- **Quoted passage**:
++++

José Donoso 1924–
Chilean novelist, short story writer, essayist, poet, and critic.
One of the leading figures of the contemporary "boom" in Spanish-American literature, Donoso is best known for his ambiguous and complex antinovel El obsceno pájaro de la noche (1970; The Obscene Bird of Night). With the publication of this work, Donoso's slowly growing reputation greatly increased, and although he has continued to write prolifically, producing novels, short stories, poetry, and a critical study entitled Historia personal del "boom" (1972; The Boom in Spanish American Literature), The Obscene Bird of Night is still widely regarded as his single most impressive work.
Donoso's work prior to The Obscene Bird of Night is relatively realistic and conventionally structured when compared to his avant-garde masterpiece and later fiction. Although his first and second novels—Coronación (1957; Coronation) and Este domingo (1966; This Sunday)—differ stylistically from his later fiction, they foreshadow Donoso's predominant themes: the decay of society, the emotional disintegration of the individual, and the eventual deterioration of the boundaries between nightmare and reality, chaos and order. Coronation depicts the hollow life and psychological decline of a wealthy young man and his repressive relationship with his cruel, dying grandmother, who lives in a world of fantasies and illusions. This Sunday, like Coronation and many of Donoso's subsequent works, contrasts the sexually vigorous lower class with the emotionally sterile upper class. In developing the entanglement and interdependency between an unsatisfied bourgeoise and her lower-class lover, Donoso portrays, as Gerald Kersh notes, "something of squalor and nobility in the culminating psychic crash, in the settling dust of which patrons and patronized alike appear as the shadows of a dream."

++++

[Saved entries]
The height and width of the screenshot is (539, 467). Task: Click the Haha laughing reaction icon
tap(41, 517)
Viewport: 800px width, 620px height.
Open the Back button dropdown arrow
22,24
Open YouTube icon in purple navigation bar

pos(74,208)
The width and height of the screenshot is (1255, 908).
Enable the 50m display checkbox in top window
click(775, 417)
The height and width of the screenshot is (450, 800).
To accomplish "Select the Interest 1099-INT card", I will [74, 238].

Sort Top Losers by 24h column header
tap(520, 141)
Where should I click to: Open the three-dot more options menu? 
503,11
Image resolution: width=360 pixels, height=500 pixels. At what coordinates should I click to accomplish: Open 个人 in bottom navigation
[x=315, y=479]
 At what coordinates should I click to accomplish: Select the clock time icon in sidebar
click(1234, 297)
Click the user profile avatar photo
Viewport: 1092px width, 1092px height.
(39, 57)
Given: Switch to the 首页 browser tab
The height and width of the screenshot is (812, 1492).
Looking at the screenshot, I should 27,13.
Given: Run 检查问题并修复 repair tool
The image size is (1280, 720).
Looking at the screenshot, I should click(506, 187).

++++

- **Try it**: Quote the José Donoso passage word for word, from "One of the leading" to "most impressive work.".

- **Written response**:
One of the leading figures of the contemporary "boom" in Spanish-American literature, Donoso is best known for his ambiguous and complex antinovel El obsceno pájaro de la noche (1970; The Obscene Bird of Night). With the publication of this work, Donoso's slowly growing reputation greatly increased, and although he has continued to write prolifically, producing novels, short stories, poetry, and a critical study entitled Historia personal del "boom" (1972; The Boom in Spanish American Literature), The Obscene Bird of Night is still widely regarded as his single most impressive work.